◆ Required work ◆
Report the count of lines in the records that contain "computer", without any added text.
[Start of section]
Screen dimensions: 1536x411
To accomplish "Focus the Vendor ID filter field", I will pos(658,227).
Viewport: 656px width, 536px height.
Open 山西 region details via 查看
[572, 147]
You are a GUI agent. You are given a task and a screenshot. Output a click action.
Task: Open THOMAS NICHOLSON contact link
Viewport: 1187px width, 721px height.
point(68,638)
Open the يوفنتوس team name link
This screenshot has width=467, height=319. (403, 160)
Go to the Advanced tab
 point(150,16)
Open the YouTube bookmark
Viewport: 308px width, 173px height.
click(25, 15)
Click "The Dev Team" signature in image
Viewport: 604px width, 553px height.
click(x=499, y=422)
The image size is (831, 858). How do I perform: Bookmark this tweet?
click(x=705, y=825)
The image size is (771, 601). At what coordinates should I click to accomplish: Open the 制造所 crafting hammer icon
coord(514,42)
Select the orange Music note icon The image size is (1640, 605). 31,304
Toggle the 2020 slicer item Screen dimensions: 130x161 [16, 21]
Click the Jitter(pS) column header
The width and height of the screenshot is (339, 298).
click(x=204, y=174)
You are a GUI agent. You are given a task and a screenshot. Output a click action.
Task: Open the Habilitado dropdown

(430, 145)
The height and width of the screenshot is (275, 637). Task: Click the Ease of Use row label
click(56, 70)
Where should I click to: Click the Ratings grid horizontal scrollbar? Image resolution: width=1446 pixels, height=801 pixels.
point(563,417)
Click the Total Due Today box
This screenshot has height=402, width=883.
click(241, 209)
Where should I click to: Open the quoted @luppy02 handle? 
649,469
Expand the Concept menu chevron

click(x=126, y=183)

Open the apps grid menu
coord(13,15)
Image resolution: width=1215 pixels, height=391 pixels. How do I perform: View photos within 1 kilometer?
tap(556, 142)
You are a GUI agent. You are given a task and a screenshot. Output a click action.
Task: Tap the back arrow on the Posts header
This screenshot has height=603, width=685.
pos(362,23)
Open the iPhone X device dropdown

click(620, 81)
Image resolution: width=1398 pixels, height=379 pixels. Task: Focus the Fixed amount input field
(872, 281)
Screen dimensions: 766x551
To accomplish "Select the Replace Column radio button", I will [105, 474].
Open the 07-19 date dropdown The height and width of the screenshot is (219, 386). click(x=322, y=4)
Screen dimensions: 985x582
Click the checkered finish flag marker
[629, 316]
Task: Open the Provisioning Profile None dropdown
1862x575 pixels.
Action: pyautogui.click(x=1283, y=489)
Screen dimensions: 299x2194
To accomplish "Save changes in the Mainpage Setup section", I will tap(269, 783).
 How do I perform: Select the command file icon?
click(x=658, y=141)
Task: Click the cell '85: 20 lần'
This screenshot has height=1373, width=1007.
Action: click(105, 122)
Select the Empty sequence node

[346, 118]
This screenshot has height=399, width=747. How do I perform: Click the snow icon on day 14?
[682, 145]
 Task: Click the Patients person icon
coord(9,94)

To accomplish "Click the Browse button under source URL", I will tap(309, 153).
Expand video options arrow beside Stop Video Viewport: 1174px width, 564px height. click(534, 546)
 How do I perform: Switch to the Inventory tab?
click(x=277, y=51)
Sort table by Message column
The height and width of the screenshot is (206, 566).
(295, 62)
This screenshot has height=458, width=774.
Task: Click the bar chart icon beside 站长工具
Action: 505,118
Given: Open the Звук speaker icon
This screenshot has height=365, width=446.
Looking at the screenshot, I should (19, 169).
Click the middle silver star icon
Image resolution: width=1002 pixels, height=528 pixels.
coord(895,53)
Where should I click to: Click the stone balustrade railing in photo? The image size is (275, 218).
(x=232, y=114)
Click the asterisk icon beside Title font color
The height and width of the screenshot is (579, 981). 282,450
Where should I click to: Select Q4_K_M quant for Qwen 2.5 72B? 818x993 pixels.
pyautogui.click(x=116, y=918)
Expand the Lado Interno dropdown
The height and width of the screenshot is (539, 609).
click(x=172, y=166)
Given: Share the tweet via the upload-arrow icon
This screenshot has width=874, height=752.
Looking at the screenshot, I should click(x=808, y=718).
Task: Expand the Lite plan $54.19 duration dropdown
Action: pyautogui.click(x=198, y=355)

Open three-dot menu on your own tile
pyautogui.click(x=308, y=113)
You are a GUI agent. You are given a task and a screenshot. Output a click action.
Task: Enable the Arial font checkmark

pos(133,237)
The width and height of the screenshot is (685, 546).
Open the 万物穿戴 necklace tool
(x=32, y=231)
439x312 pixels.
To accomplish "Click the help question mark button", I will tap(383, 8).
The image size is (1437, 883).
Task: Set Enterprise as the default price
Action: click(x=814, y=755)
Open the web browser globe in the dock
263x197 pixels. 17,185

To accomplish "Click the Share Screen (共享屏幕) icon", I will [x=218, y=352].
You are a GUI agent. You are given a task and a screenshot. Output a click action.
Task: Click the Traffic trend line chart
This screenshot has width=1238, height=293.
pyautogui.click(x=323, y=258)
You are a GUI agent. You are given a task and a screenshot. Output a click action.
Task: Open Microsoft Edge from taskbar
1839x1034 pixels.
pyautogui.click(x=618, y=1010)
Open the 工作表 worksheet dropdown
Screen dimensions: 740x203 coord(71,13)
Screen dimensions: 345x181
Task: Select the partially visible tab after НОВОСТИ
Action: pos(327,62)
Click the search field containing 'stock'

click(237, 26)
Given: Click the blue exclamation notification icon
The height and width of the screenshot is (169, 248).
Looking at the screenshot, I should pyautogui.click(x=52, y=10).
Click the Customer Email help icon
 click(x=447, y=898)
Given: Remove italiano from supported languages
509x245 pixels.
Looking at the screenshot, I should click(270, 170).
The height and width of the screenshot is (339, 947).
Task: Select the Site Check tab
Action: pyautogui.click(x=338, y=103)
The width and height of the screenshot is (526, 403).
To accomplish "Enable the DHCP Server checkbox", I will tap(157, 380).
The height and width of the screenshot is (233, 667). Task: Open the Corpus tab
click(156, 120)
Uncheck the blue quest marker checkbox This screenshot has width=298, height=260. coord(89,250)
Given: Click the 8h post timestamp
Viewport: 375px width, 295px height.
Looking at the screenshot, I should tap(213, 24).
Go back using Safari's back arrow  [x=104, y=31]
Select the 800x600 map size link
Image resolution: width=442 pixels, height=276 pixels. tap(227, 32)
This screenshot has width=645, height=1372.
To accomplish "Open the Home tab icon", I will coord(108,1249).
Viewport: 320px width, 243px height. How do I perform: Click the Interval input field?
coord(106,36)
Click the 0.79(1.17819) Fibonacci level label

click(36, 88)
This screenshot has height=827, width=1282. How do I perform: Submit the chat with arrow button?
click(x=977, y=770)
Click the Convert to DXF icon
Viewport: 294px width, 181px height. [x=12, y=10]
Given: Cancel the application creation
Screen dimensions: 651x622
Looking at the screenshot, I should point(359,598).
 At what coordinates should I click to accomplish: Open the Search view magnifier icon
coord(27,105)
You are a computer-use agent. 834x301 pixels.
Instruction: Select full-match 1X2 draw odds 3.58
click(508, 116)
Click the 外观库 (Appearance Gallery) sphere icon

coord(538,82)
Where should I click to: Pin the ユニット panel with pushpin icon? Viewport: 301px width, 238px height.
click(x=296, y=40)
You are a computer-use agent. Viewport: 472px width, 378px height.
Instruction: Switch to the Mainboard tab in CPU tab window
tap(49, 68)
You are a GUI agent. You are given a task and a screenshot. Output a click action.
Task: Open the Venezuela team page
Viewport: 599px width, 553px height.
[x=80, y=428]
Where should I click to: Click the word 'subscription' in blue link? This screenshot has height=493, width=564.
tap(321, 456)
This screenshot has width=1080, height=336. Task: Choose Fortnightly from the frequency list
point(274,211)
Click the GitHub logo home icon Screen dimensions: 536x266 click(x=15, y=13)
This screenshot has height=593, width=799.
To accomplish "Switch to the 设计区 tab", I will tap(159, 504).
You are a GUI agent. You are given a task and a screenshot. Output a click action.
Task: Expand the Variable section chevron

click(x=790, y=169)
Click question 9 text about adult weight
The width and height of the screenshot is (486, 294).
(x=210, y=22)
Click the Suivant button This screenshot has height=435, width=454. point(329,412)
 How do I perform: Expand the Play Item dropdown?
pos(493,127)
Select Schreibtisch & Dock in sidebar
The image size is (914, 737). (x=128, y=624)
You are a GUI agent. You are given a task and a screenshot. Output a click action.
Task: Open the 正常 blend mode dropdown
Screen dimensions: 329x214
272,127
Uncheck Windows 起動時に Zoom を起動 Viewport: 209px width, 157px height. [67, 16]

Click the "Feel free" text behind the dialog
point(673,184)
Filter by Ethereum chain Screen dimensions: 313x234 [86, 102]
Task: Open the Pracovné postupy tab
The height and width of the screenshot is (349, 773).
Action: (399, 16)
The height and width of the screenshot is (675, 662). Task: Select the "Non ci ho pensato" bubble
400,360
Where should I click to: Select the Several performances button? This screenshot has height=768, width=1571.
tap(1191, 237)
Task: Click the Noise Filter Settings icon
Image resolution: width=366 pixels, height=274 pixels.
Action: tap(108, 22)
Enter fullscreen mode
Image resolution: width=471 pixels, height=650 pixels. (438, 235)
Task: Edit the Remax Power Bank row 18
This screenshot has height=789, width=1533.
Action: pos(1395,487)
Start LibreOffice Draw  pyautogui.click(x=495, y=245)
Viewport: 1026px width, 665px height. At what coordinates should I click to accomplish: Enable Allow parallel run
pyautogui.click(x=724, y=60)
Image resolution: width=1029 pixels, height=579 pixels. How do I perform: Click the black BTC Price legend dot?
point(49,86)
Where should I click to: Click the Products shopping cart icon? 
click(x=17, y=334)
[End of section]
◆ Solved exercise ◆
2